Exact reproduction required: the lines below from the line with "Given: Click carousel" to the line with "720x540 pixels.", both ends included, and no others.

----

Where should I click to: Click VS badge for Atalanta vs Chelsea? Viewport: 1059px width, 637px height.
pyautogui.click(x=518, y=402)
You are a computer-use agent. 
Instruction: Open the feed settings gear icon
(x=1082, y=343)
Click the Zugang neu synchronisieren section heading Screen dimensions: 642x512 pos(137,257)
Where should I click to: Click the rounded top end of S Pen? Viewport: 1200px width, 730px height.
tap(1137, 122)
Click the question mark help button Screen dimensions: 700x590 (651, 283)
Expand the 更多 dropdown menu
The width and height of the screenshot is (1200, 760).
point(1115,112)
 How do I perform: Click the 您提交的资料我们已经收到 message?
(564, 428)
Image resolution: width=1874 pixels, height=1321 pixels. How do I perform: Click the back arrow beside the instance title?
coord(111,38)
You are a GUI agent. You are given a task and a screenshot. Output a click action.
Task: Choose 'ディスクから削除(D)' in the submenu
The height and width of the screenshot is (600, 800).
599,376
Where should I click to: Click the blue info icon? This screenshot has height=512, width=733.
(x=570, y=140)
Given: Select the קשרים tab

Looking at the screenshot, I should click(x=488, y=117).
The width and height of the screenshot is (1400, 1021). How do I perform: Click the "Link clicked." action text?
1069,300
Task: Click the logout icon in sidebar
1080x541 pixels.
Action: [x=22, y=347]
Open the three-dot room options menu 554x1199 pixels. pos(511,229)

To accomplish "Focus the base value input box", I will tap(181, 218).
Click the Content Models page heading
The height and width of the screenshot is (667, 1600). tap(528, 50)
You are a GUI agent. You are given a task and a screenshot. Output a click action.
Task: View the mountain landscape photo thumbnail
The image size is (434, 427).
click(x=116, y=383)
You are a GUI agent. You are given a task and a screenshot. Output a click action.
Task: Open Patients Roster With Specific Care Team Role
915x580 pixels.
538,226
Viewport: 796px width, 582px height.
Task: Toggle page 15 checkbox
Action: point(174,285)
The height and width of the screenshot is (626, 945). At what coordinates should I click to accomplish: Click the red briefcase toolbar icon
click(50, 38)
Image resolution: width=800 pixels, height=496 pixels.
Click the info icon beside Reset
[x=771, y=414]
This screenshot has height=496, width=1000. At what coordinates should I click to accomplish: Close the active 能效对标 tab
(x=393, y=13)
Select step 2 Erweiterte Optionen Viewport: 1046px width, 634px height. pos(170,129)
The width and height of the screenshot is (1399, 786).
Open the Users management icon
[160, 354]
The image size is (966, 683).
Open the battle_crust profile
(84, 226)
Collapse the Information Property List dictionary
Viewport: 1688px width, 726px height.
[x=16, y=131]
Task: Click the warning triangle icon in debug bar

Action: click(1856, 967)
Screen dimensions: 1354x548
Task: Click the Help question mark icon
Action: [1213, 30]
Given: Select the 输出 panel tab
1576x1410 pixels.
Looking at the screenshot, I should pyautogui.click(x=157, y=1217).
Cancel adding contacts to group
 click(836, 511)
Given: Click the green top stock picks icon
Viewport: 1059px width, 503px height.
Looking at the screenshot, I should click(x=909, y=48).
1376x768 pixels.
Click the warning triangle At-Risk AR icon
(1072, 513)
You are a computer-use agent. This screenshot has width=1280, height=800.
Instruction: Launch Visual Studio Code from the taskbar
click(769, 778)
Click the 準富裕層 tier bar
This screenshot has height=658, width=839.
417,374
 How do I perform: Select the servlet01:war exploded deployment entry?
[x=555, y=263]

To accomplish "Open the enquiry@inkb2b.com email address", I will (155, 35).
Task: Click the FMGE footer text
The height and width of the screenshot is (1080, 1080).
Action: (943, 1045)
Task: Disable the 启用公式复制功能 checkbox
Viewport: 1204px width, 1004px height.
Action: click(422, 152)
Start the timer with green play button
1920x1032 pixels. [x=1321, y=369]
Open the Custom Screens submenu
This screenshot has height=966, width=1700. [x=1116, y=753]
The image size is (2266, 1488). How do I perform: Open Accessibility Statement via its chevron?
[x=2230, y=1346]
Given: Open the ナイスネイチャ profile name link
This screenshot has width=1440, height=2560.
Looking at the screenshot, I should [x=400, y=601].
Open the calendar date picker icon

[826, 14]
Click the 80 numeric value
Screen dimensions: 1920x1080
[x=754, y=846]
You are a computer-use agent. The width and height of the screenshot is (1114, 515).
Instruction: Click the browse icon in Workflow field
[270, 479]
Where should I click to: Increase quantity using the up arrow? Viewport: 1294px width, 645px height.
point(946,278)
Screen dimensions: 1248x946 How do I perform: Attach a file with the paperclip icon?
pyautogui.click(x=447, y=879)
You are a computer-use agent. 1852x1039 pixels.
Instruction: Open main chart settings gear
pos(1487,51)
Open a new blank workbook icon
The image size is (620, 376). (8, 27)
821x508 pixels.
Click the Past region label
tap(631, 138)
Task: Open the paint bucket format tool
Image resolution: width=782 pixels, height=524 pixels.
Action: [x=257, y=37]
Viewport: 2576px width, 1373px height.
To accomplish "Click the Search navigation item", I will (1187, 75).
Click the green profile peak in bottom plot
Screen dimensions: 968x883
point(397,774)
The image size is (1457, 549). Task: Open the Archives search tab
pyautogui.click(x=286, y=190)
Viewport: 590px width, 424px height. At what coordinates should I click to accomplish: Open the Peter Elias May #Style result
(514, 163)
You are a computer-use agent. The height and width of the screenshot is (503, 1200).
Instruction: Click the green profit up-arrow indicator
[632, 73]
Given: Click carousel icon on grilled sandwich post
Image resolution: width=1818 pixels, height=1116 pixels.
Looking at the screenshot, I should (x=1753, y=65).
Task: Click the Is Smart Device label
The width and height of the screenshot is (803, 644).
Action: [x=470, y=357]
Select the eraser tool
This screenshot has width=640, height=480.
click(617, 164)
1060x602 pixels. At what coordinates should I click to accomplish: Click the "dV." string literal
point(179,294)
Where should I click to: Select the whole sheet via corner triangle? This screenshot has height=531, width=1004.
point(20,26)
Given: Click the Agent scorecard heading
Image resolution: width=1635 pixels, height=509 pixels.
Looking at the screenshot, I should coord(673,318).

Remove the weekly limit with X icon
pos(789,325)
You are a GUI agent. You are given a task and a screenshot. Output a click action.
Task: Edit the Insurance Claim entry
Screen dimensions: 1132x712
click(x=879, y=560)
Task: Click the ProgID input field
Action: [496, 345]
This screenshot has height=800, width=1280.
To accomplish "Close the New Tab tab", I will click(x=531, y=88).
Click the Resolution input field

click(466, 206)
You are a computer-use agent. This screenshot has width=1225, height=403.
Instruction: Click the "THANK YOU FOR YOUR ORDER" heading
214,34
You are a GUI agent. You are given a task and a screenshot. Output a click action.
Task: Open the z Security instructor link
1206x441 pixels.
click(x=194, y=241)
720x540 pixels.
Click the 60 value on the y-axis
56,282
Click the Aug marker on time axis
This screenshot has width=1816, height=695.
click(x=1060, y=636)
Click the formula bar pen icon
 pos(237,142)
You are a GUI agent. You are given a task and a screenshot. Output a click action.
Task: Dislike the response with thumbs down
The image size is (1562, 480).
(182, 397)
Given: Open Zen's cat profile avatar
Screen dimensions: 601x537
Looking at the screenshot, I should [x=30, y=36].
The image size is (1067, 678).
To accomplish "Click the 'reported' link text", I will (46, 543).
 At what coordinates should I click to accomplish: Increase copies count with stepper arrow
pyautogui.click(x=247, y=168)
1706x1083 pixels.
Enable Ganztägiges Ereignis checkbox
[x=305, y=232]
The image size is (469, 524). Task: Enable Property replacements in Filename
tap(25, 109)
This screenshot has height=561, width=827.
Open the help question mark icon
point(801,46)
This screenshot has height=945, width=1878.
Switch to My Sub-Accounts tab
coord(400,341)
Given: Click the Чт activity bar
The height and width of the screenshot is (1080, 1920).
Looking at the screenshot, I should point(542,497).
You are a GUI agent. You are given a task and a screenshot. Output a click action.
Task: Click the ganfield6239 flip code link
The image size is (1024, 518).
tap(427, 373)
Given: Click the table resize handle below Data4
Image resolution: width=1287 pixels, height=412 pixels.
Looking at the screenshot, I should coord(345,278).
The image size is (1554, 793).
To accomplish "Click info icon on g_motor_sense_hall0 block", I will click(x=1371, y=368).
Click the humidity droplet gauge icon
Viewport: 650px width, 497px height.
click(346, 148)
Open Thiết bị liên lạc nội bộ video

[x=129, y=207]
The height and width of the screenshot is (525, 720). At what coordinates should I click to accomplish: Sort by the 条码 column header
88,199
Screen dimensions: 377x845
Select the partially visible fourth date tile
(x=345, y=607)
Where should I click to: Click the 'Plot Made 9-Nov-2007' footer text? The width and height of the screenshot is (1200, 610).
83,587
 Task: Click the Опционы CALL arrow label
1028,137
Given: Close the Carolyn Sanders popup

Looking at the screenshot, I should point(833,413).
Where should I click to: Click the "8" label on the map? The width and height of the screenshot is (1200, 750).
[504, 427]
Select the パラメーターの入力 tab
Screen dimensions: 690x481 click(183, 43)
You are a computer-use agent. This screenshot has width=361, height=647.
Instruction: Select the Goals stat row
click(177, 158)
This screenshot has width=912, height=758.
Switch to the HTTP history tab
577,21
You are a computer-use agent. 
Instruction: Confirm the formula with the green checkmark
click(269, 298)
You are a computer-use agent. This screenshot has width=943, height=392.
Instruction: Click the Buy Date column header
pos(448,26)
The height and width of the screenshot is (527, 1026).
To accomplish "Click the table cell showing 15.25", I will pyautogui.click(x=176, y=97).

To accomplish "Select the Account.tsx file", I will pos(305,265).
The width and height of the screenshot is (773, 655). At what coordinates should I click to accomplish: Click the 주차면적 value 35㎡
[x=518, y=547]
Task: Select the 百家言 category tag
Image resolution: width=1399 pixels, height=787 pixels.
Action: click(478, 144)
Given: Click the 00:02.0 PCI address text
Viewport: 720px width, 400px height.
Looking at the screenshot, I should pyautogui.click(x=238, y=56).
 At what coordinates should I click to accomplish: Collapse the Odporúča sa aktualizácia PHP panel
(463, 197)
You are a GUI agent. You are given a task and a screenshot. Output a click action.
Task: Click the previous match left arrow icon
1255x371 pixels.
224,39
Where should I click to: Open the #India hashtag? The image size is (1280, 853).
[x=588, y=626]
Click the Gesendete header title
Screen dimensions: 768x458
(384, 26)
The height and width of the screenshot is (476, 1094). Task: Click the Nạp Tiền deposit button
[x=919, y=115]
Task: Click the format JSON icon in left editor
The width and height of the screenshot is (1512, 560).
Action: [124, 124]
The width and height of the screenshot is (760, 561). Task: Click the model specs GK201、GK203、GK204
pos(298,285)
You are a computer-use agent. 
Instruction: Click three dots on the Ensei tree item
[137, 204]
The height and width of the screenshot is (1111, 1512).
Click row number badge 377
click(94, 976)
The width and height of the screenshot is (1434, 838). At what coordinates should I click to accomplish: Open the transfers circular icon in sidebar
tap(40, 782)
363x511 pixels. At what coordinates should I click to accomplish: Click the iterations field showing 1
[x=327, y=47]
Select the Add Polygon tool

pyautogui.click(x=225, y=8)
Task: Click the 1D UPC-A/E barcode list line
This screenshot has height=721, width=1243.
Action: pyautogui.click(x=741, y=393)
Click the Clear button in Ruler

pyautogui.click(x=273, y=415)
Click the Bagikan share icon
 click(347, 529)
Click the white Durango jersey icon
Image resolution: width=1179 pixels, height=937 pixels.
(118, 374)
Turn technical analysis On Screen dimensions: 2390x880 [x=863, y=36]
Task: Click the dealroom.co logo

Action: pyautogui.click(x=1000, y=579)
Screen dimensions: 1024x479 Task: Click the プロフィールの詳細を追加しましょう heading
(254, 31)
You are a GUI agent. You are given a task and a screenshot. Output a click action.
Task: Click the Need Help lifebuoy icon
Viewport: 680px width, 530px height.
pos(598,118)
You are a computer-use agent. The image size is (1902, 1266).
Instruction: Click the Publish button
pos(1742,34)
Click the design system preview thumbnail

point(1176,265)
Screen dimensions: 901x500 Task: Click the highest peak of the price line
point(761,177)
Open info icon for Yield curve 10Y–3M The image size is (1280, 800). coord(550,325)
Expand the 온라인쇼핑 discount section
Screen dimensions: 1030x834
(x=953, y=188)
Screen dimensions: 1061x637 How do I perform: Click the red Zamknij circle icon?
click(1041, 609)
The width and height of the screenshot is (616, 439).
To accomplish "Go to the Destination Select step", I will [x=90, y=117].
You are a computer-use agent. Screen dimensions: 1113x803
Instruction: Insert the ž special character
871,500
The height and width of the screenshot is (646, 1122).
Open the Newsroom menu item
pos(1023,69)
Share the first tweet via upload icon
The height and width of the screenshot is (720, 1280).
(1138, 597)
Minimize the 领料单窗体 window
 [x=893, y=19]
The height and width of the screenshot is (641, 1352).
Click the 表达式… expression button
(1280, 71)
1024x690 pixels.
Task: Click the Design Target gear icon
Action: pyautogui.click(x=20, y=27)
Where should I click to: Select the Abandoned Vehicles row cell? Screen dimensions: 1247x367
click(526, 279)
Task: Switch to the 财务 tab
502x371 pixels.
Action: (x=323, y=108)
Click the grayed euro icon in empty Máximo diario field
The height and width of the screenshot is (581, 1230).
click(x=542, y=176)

----

● Answer area
Given: Click carousel icon on grilled sandwich post
Image resolution: width=1818 pixels, height=1116 pixels.
Looking at the screenshot, I should (x=1753, y=65).
Task: Click the Is Smart Device label
The width and height of the screenshot is (803, 644).
Action: [x=470, y=357]
Select the eraser tool
This screenshot has width=640, height=480.
click(617, 164)
1060x602 pixels. At what coordinates should I click to accomplish: Click the "dV." string literal
point(179,294)
Where should I click to: Select the whole sheet via corner triangle? This screenshot has height=531, width=1004.
point(20,26)
Given: Click the Agent scorecard heading
Image resolution: width=1635 pixels, height=509 pixels.
Looking at the screenshot, I should coord(673,318).

Remove the weekly limit with X icon
pos(789,325)
You are a GUI agent. You are given a task and a screenshot. Output a click action.
Task: Edit the Insurance Claim entry
Screen dimensions: 1132x712
click(x=879, y=560)
Task: Click the ProgID input field
Action: [496, 345]
This screenshot has height=800, width=1280.
To accomplish "Close the New Tab tab", I will click(x=531, y=88).
Click the Resolution input field

click(466, 206)
You are a computer-use agent. This screenshot has width=1225, height=403.
Instruction: Click the "THANK YOU FOR YOUR ORDER" heading
214,34
You are a GUI agent. You are given a task and a screenshot. Output a click action.
Task: Open the z Security instructor link
1206x441 pixels.
click(x=194, y=241)
720x540 pixels.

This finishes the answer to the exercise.